Und wenn jetzt manche sagen "Die Geschichten finde ich nicht gruslig, denn die Protagonisten find ich blass und farblos", dann fehlt da in meinen Augen der Bezug zur Geschichte. Es geht ja nicht darum, WEM etwas passiert, sondern WAS da geschieht.

tartex:

--- Zitat von: Megavolt am 13.11.2024 | 19:06 ---Vielleicht sollte jeder mal seine Lieblingsgeschichten nennen (oder sein meistgehasstestes Stück), dann könnte man auch bei einer erneuten Annäherung ein bisschen sortieren und hätte vielleicht einen insgesamt günstigeren Zugang.

--- Ende Zitat ---

Meine Lieblingsgeschichte ist Dagon. Sozusagen Lovecraft in höchster Konzentration. Es gibt gar keine Nebencharakter, nur einen einzelnen verlorenen Menschen, der durch den Schlamm watet und ein paar Felsen anschaut. Sehr starke Atmosphäre auf sehr kleiner Fläche konzentriert.

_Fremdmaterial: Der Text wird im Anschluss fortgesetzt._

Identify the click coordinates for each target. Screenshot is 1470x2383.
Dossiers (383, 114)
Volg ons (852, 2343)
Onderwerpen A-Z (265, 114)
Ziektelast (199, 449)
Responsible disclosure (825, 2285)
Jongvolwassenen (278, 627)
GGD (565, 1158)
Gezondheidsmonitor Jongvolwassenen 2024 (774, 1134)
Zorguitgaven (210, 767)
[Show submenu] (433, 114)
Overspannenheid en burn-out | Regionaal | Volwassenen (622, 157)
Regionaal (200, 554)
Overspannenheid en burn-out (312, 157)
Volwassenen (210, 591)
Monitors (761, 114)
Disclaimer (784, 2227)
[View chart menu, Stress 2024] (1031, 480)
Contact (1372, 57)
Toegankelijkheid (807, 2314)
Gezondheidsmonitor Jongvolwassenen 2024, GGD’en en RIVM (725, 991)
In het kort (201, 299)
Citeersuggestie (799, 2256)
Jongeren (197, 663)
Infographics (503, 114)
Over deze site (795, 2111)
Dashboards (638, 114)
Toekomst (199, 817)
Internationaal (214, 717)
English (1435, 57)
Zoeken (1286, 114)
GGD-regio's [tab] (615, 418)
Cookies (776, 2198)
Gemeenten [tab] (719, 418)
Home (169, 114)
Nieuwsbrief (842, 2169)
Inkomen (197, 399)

Und zum Thema  ganzallgemein lasse ich mal den Elitisten raushängen: Lovecraft ist vielleicht so wie Musik. Klar, es gibt viele, die mögen nur die eingängigsten Songs, die ihnen regelmäßig im Radio vorgespielt werden. Aber nicht wenige wollen je nach Stimmung auch mal was anderes hören. Vieles davon ist vielleicht nicht so zugänglich, aber darum geht es ja gerade nicht. Auf einige Sachen muss man sich einlassen können oder wollen. Dass die Mitsing-Hooks fehlen ist nicht Bug, sondern Feature. Die Hooks würden dich nie das fühlen lassen, was der andere Zugang ermöglicht. Sehe ich bei Literatur sehr ähnlich.

Megavolt:

--- Zitat von: tartex am 14.11.2024 | 18:47 ---Meine Lieblingsgeschichte ist Dagon. Sozusagen Lovecraft in höchster Konzentration. Es gibt gar keine Nebencharakter, nur einen einzelnen verlorenen Menschen, der durch den Schlamm watet und ein paar Felsen anschaut. Sehr starke Atmosphäre auf sehr kleiner Fläche konzentriert.

--- Ende Zitat ---

Dann ziehe ich mir das bei nächster Gelegenheit mal rein und bin sehr gespannt.  :d

Ich finde es lustig, dass ich trotz eingeschränkter Textkenntnis den Lore im Großen und Ganzen doch irgendwie kenne, aber halt vermittelt durch Sekundärquellen. :) Ich bin nach wie vor der Meinung, Lovecraft profitiert immens durch die endlosen Raffinationen und Reflexionen durch andere Kreative, und das halte ich eigentlich nicht für einen Makel, sondern empfinde die Erkenntnis, dass Stoffe dadurch nicht nur runtergewirtschaftet, sondern auch stark aufgewertet werden können, als interessant und arg bedenkenswert.